A fim de se responder a essa questão, pode-se levantar um histórico acerca da compra, que foi efetivada em fevereiro de 1998, pela quantia de R$ 20 mil.

Então, esse valor, atualizado, quanto representa em termos monetários, hoje?

Levando-se em conta a valorização apresentada pela caderneta de poupança, com base nos dados obtidos junto à página eletrônica do Banco Central do Brasil, aquele valor inicial de R$ 20 mil (fevereiro/1998) deve ser atualizado para R$ 89.736,78 (agosto/2016). Este seria o montante de dinheiro disponível caso o investidor tivesse aplicado seu dinheiro nesse tipo de investimento. Dessa maneira, ainda que o preço tenha sofrido uma retração, com esse montante final em que o negócio foi concretizado, seu proprietário teve um ganho real da ordem de 60%, aproximadamente.

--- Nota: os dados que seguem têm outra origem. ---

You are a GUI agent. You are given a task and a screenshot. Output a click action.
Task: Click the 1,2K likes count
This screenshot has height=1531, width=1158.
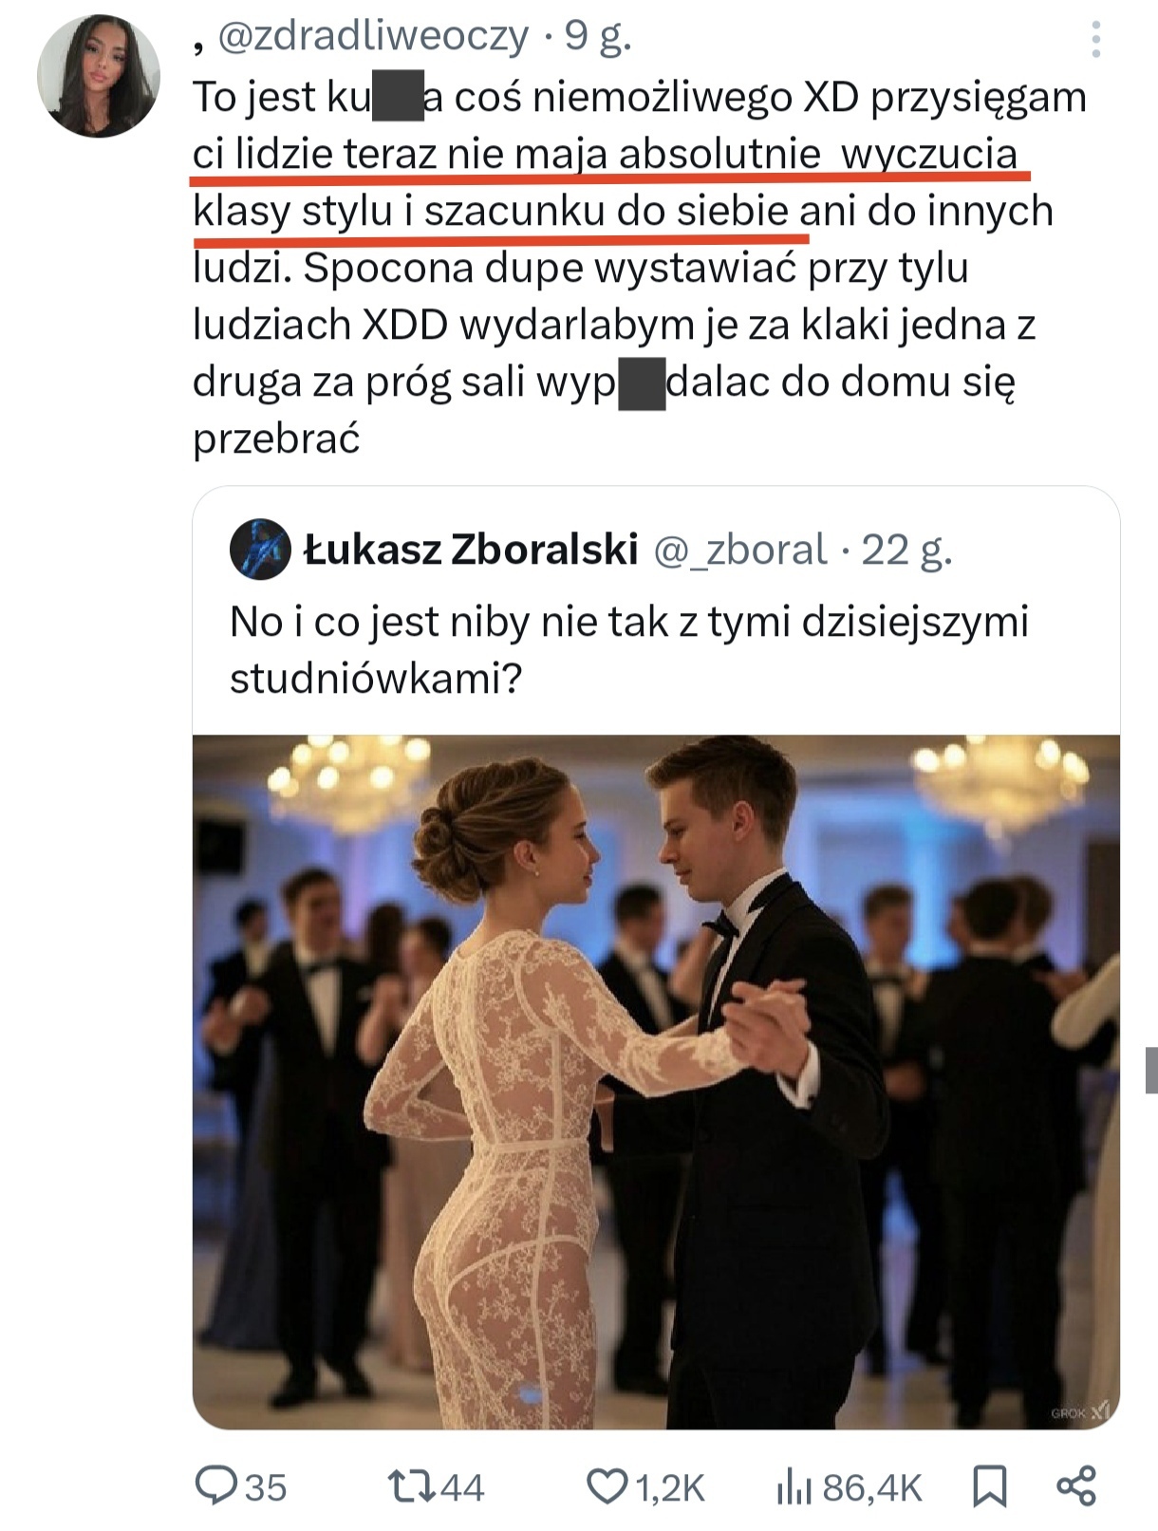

Logo, aplicar dinheiro em diferentes tipos de ativos tanto pode levar a ganhos, quanto pode resultar em perdas. Investir tem uma lógica semelhante a um jogo. Tanto que, do ponto de vista do comprador, a compra foi realizada em função da expectativa de valorização futura, tendo em vista as condições de habitabilidade do imóvel, as condições de manutenção física apresentadas pelo edifício, bem como, a localização do imóvel adquirido. O objetivo especulativo, aí contido, portanto, manifesta a lógica do capital atuando no meio urbano.

E, essa lógica do capital que foi vivenciada concretamente por comprador e por vendedor, que, tende a distanciar investidores dos valores humanos, até porque, naquela condição, o objetivo é lucro e nesta, habitar. Quer dizer, na lógica do mercado, morar é secundário em relação ao ganho monetário. Pois, sabe-se que, comprador e vendedor tendem a viver em função desse jogo e não mais em função de atender a uma necessidade humana (habitação). Alienam-se, literalmente!

Qual o sentido disto? É essa a razão de viver, dos especuladores?

Rogério Cruz é Doutor em Desenvolvimento Econômico pela Unicamp e professor da UFRN.